# Susanna Hoffs



## Alas (Jun 18, 2006)

The lovely Miss Hoffs doing Bad Companys "Feel like Making Love" live. Starts slow but then watch those hips...................and dream :tongue2:


----------



## Silver Hawk (Dec 2, 2003)

Oh crikey, wait till JoT sees this topic. h34r:

Someone get him a tissue. :tongue2:


----------



## PaulBoy (Dec 2, 2007)

She can sure 'move' but her & the band really ruin a great track :taz: - If Paul Rodgers was dead he'd be turning in his grave :lol:

Paul


----------



## PhilM (Nov 5, 2004)

Snake hips or what :tongue2:


----------



## thunderbolt (May 19, 2007)

Good god almighty. :tongue2: :tongue2:


----------



## Alas (Jun 18, 2006)

PaulBoy said:


> She can sure 'move' but her & the band really ruin a great track :taz: - If Paul Rodgers was dead he'd be turning in his grave :lol:
> 
> Paul


I'm a big fan of Paul Rodgers myself with Bad Company, Free and best his Muddy Waters tribute but after about 30 secs the music seemed not too important to me :tongue2: :tongue2: :drool: :drool:

Alasdair


----------



## Boxbrownie (Aug 11, 2005)

thunderbolt said:


> Good god almighty. :tongue2: :tongue2:


After reading Johns comment I will now definately watch it :lol:


----------



## Boxbrownie (Aug 11, 2005)

The hip sway, the body dips, the hair flick........forget the tissues pass me the kitchen roll! :lol:


----------



## thunderbolt (May 19, 2007)

Boxbrownie said:


> thunderbolt said:
> 
> 
> > Good god almighty. :tongue2: :tongue2:
> ...


 :lol:


----------



## Alas (Jun 18, 2006)

Honest I'm not being pervy here but imagine ................................... nope I can't say it.  :nono:

Alasdair


----------



## JoT (Aug 12, 2003)

Silver Hawk said:


> Oh crikey, wait till JoT sees this topic. h34r:
> 
> Someone get him a tissue. :tongue2:


 Not her best song by a long way ..... but nice hips :tongue:


----------



## adrian (May 23, 2004)

potz said:


> The Hoffs bint isn't so hot, but the bloke on the guitar deffo knows what he's doing.
> 
> Now Stevie Nicks is good for ears and ...
> 
> ...


Thanks, almost forgot about how much used to like Fleetwood Mac, I'm listening them right now.


----------



## Alas (Jun 18, 2006)

potz said:


> The Hoffs bint isn't so hot, but the bloke on the guitar deffo knows what he's doing.
> 
> Now Stevie Nicks is good for ears and ...
> 
> (ok the hair-do's and togs of the 70's aren't exactly it, but the woman has a fantastic voice and she's pretty yummie to boot)

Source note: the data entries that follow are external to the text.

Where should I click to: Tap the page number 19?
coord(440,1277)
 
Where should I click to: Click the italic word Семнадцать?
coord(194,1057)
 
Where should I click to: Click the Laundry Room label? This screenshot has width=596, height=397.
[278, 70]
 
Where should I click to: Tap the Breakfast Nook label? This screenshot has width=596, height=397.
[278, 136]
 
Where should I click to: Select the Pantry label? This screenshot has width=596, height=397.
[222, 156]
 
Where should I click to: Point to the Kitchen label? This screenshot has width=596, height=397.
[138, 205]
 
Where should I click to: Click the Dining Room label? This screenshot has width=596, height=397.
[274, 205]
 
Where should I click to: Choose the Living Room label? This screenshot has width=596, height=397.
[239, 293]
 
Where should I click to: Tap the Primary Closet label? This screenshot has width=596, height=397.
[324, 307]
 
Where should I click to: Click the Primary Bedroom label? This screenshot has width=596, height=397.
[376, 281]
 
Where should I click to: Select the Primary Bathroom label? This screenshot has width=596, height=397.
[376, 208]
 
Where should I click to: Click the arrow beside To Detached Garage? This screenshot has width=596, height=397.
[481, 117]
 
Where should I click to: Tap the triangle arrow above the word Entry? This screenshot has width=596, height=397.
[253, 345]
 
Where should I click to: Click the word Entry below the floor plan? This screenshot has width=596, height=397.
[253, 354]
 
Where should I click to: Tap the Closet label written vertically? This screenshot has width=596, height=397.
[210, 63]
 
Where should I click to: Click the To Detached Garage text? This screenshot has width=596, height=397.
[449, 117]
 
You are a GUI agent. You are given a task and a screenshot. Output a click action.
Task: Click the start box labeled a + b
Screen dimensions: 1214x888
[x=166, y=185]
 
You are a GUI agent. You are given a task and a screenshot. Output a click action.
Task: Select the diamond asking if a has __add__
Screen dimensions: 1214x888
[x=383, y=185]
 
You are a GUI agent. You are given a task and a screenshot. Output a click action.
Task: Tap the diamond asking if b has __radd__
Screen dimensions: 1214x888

Hmmm- agreed Stevie Nicks wins all ends up when it comes to the voice and I've just put on her "Rocks a Little" album for a re-listen. But if I had to choose between Hoffs and her for a night out I'm afraid Stevie would be sitting at home. Hoffs is a minx with a gorgeous face and eyes plus the aforementioned snake hips :tongue2: .

Stevie at her best was not that good looking. IMHO of course :lol:

Alasdair


----------



## JoT (Aug 12, 2003)

Nicks has a better voice but Hoffs is a better musician


----------



## JoT (Aug 12, 2003)

Thread resurrection :biggrin:


----------



## Shoughie0 (Jan 17, 2005)

Apparently, she recorded 'Eternal Flame' in the nude.

https://www.theguardian.com/culture/2021/may/03/vocals-nude-bangles-eternal-flame-susanna-hoffs-how-we-made


----------



## Caller. (Dec 8, 2013)

I saw The Bangles live at the Hammersmith Palais eons ago - they were great - and Hoffs was to die for. I bought the album that had their hits on it, but no idea what happened to it.

They were supported by a dire boy band act called 'Sailor' who I think had a couple of minor hits in the very distant past, and yes they did perform dressed as sailors!


----------



## JoT (Aug 12, 2003)

Shoughie0 said:


> Apparently, she recorded 'Eternal Flame' in the nude.


 Oh! :jawdrop1:


----------



## Nick67+1 (Jan 1, 2020)

Follow her on Twitter and yes I still would 

http://xflive.thewatchforum.co.uk/index.php?app=core&module=system&controller=embed&url=https://twitter.com/susannahoffs/status/1384197576266698761?s=21


----------



## WRENCH (Jun 20, 2016)

Did this with David Roback.


----------